Não, camaradas, a Dilma não vetará este PL. É muita arrogância ou desonestidade esperar algo de positivo do governo nesse sentido. Só quem pode pressionar o governo a ponto de a presidenta pensar em veto é a CUT. Mostra-se necessária uma resposta séria da CUT, uma resposta de verdade que ultrapasse notas oficiais e atos em Brasília. A única alternativa é uma greve geral, combativa e que aponte para um recado simples e direto para Dilma: ou veta ou abandonaremos o governo.

Sim, eu sei que vocês estão pensando: não parece coerente não esperar mais nada da Dilma, mas ainda esperar da CUT. Pois é, também não acredito na CUT, mas acho que há muito mais chances de eu errar na minha análise e acontecer uma resposta positiva da CUT, que do governo.

Os governistas dirão: mas nós estamos em Brasília pressionando, inclusive com militantes sendo agredidos. As bancadas de PT e PCdoB votaram contra, inclusive fomos os únicos junto com o PSOL.

Respondo: do que adianta isso tudo se não há sinal de rompimento com o PMDB, que é o grande causador disso tudo? Soa hipocrisia colocar a militância de base na rua, com a massa que o PT ainda agrega – mais que todos os outros partidos de esquerda juntos, diga-se – enquanto do outro lado, a cada dia que passa se dá mais e mais poder ao PMDB.

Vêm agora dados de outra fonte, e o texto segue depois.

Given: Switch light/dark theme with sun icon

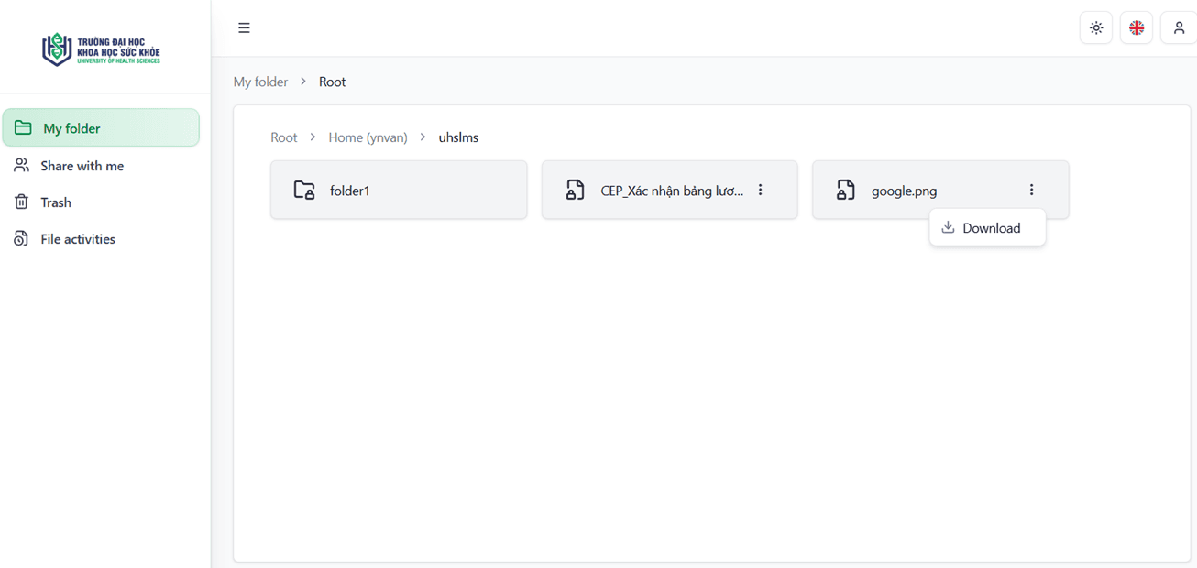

Além disso, enquanto a CUT e a base petista estavam se mobilizando para barrar o PL, o Ministro Levy sentava-se com Eduardo Cunha, em nome do governo, para negociar que o projeto não prejudicasse a arrecadação do governo e nem prejudicasse o patronato aumentando os seus impostos. Isto só reforça a tese de que o governo está disposto a passar por cima da classe trabalhadora para garantir o lucro dos empresários.

Dilma e o governo já escolheram um lado, resta a CUT escolher o dela. Ou fica do lado da classe trabalhadora, convoca uma greve geral e rompe com o governo, ou fica do lado dos patrões e se joga de vez na cova que ela mesma cavou em todos esses anos de defesa e adesão aos governos petistas.

*Estudante de História da UERJ (Universidade Estadual do Rio de Janeiro) e militante das Brigadas Populares.